At least 37 per cent buses and trucks in the country are operating without fitness certificates and without paying due taxes, leading to fatal road accidents, according to BRTA data.
Most of these vehicles did not renew fitness certificates for over 5 to 10 years. Moreover, the owners have been lobbying for fine exemption.
According to the latest annual report of the Bangladesh Passengers’ Welfare Association, based on reports appearing in the media, 29 per cent of the road accidents in 2018 were caused by trucks and and covered vans while 19 per cent by buses and minibuses.
Most of these vehicles have no fitness certificates. Besides, unfit buses are being given 'make-overs' so these can take to the roads to meet the rush of home-bound passengers during Eid. These vehicles often break down in the middle of the journey or cause fatal accidents.
According to Bangladesh Road Transport Authorities (BRTA), the owner has to pay 400 taka as fine for each vehicle without renewed fitness certificate that goes up one and a half times if the tax tokens are not submitted in time.
As a result, the owner has to pay a fine of 50,000 taka every year. The amount, if not paid, gets double. The arrears increased for some to more than 500,000 to 600,000 taka per vehicle.
Police also press charges against such vehicles running on the roads. There are allegations that such vehicles operate on the roads by bribing police in many cases.
“We have decided to cancel registration of the vehicles that have been running illegally without paying government fees and fines for over 10 years,” said BRTA chairman Mohammed Moshiar Rahman.
“The arrears are so much for some of the vehicles that it cannot be met even by selling them. Many did not avail the opportunity of fine exemption although the government offered this earlier.
The students across the country took to the streets in a movement demanding safe roads following the death of two college students on airport road last year. The movement again flared up after the death of university student Abrar Ahmed Chowdhury who was run over by a bus.
Following these movements, the police and BRTA authorities became strict. The transport owners association rushed to get the fines exempted and to update their vehicle papers.
Members of the transport owners and workers associations said that the Bangladesh Road Transport Association is preparing to appeal to the road transport ministry to waive the fine.
Ministry officials said the ministry has exempted fines twice in 2016 and 2017. Most of the owners, however, did not yet update the papers even after receiving this waiver.
The owners are now preparing to apply for the same waiver in the face of BRTA's mobile courts and police action, the officials added.
According to BRTA data, there are 180,345 trucks and covered vans in the country, of them 65,599 have no fitness certificates. That means, 36.37 per cent trucks and covered van have no fitness certificates.

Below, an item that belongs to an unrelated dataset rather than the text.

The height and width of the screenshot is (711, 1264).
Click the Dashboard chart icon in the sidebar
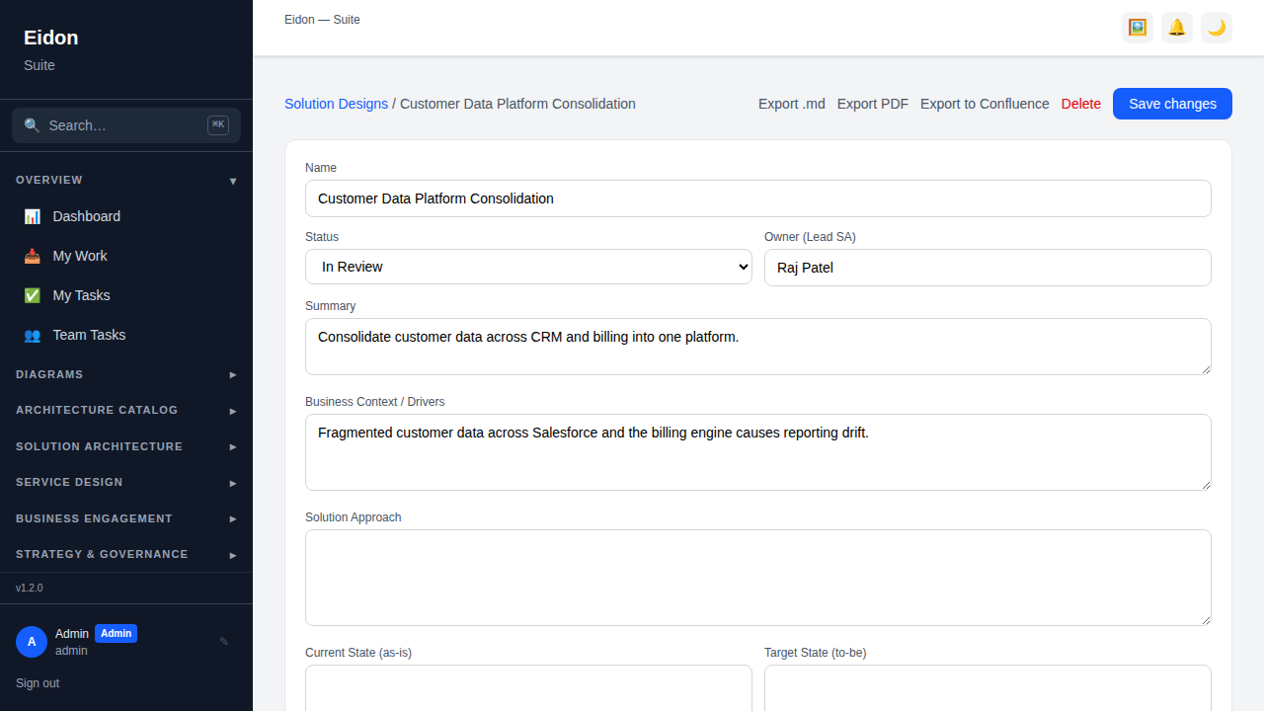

Again, 28,794 of the total 76,049 buses and minibuses, which is 37.86 per cent, have no fitness certificates operating in the country
BRTA documents show the owners of those vehicles never came to renew papers to BRTA after 2009.
The number of vehicles without fitness certificates is now 518,451 in the country which was 86,274 in 2009.
Incidentally, the number of registered vehicles was 1.3 million that increased to 3.9 million now.
The government has fixed the life span for trucks and covered vans in Dhaka for 25 years while the life span for buses and minibuses is 20 years. These vehicles are not supposed to operate in Dhaka after that.
It is not being possible to change the ownership of vehicles that have been sold outside Dhaka and so the owners are in a fix. Bangladesh truck-covered van owners association in Tejgaon held an emergency meeting at their office on 26 May. The meeting demanded the renewal of the fitness certificates without penalties.
Bangladesh Truck and Covered Van Owners Association general secretary Rustam Ali said, the vehicles are running without legal papers.
“The owners are being harassed and have to pay bribes. If the government waives the fine, the fees and taxes still remain valid, also huge in amount. Moreover, the money will be deposited in the government treasury,” he added.
Asked why the fee is not paid on time, he said, five types of updated documents are required to run vehicles. If one is not renewed on time, others remain void as well.
“The amount of tax and fees, including fines, became so huge at one stage the owners choose to bribe. But now the situation is different,” Rustam Ali added.
The amount of fine has been increased in the new road and transport act passed on 19 September last year following the student movements. Transports owners and workers later took to the street demanding amendments in some of the sections. The Act, however, is yet to come in to force.
“Many people are harassed and have to pay extra because of the agents in BRTA. Again, the owners know there are loopholes that allow them to run the vehicles without updating the documents. This is how these vehicles are running for years,” transport expert Shamsul Haque told Prothom Alo.